Singapore Takeout Restaurant
(images via: untapped cities paris)
Built in a shipping container, the custom-designed Singapore Takeout pop-up restaurant travels around the world to give patrons a taste of Singapore’s food and culture. The front of the shipping container folds down into a walk-up ramp where visitors can order Singaporean noodles, dumplings and other dishes.
Illy Unfolding Shipping Container
(images via: dear coffee)
Espresso producer Illy teamed up with architect Adam Kalkin to turn the latter’s Quik House – a shipping container that folds into a home – into a mobile cafe. The Illy Cafe looks like an entirely unremarkable, rusting, beaten-up shipping container when it’s closed up. But amazingly, at the push of a button, the sides of the container fold down to reveal benches, a table, shelves and an espresso bar.

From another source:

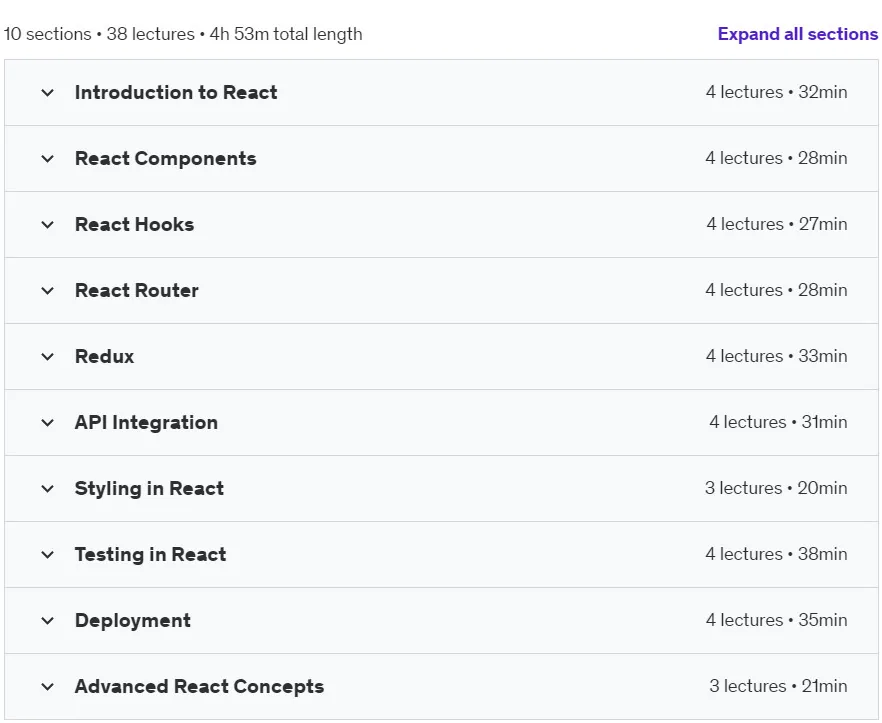The width and height of the screenshot is (882, 723).
Task: Click Testing in React 38min lecture info
Action: tap(776, 554)
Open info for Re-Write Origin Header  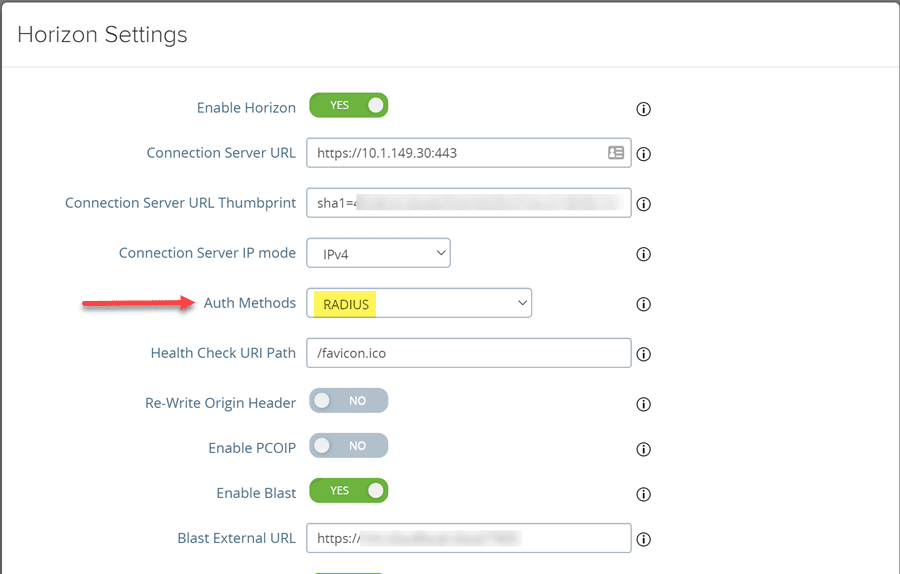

LudoBites Guerrilla-Style ‘Touring’ Restaurant
(images via: ludo lefebvre)
Chef Ludo Lefebvre brings his cuisine to locations around the nation as part of his Sundance Channel show, ‘Ludo Bites America’. Each incarnation of LudoBites has overtaken an unused space, initially in the Los Angeles area, in guerrilla fashion (though not, of course, without the permission of the property owners.) Though perhaps more known for his buffalo hunting and eating thanks to the reality show, Lefebvre’s cuisine draws massive sell-out crowds to each temporary installment of the restaurant.
Absolut Vodka’s Ice Bars
(images via: notcot)
Absolut’s Icebar is a pop-up concept, showing up each holiday season in London. Inspired and sponsored by the Jukkasjarvi Ice Hotel in Sweden, the bar is brought back year after year, and proved so popular that London soon got its own permanent ice bar at ‘Below Zero‘, a restaurant and lounge made of ice.
Hel Yes! Temporary Warehouse Restaurant, London
(images via: elite choice)
Installed for London’s Design Week in 2010, Hel Yes! was a showcase of Finnish cuisine temporarily erected in a warehouse space. In addition to sampling Finnish delicacies, guests enjoyed the interior decor, which was designed by some of Finland’s top talent in areas like furniture and luxury textiles.